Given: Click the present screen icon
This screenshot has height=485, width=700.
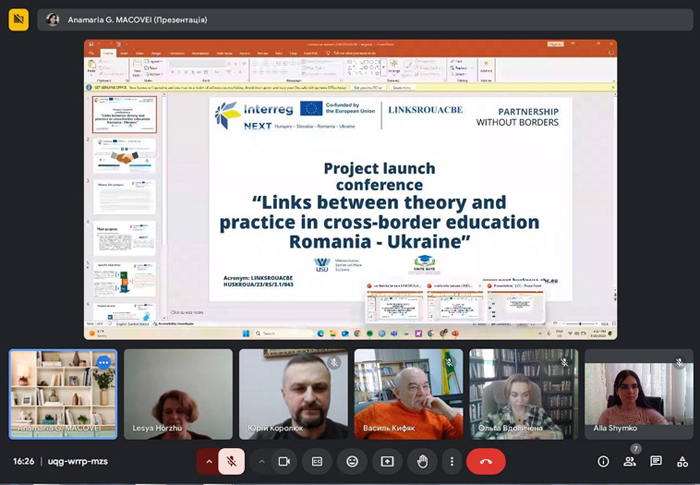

---

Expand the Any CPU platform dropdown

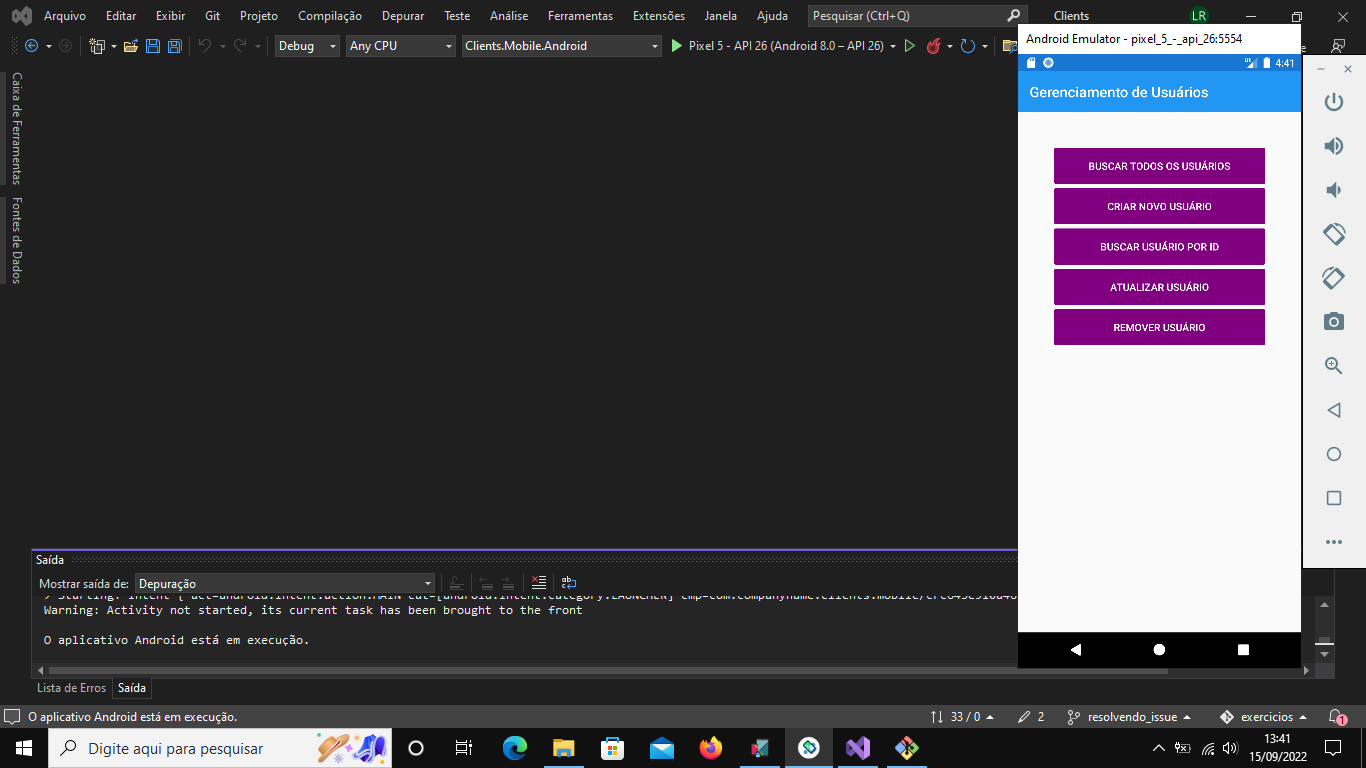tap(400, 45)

...

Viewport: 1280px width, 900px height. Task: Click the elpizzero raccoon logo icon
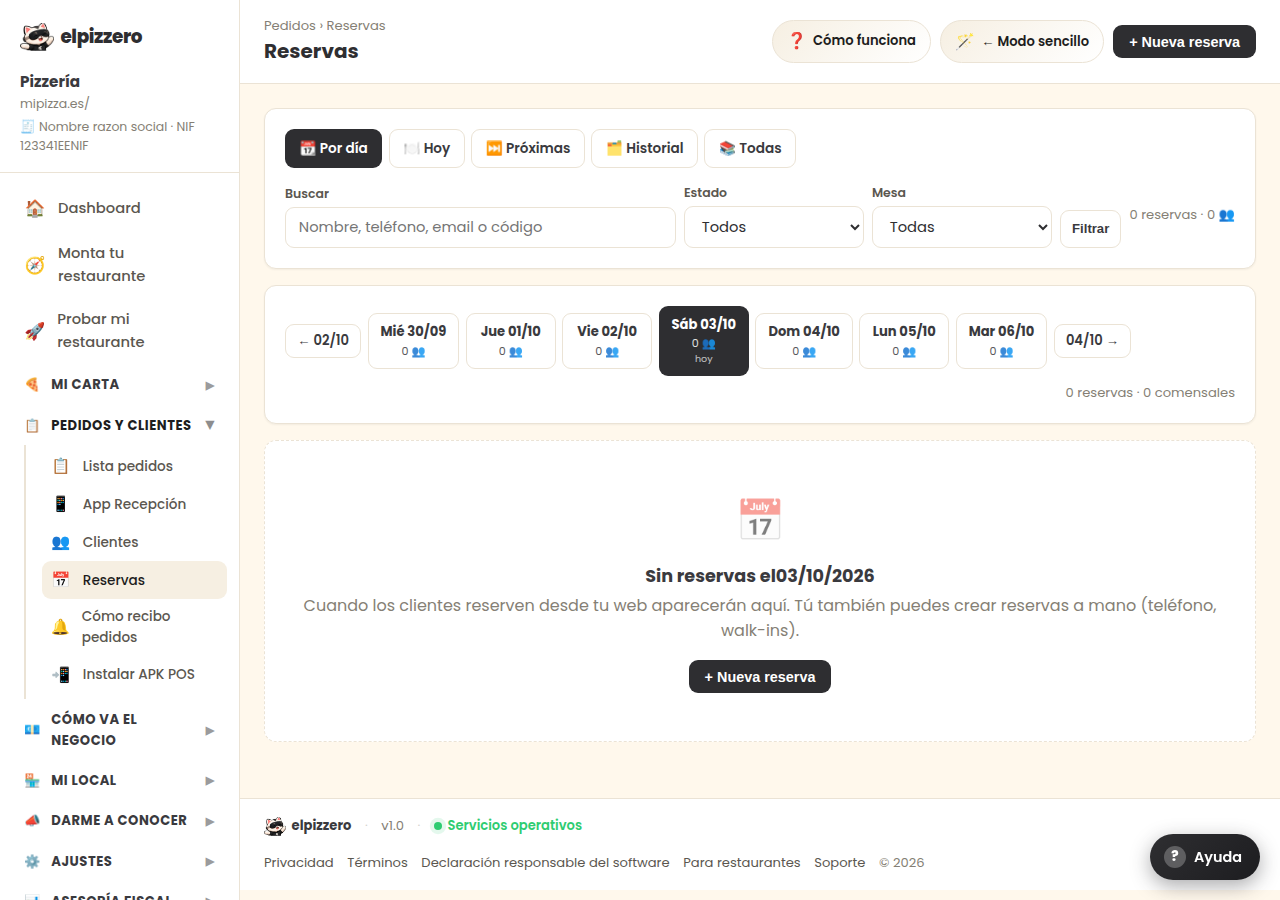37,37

*Aim of the task*.
Convert the material into a JSON list of strings with one string per line, skipping blank lines, starting with the line that contains "Given: Click the present screen icon" and going on through the line that contains "This screenshot has height=485, width=700.".

*Problem solution*.
[
  "Given: Click the present screen icon",
  "This screenshot has height=485, width=700."
]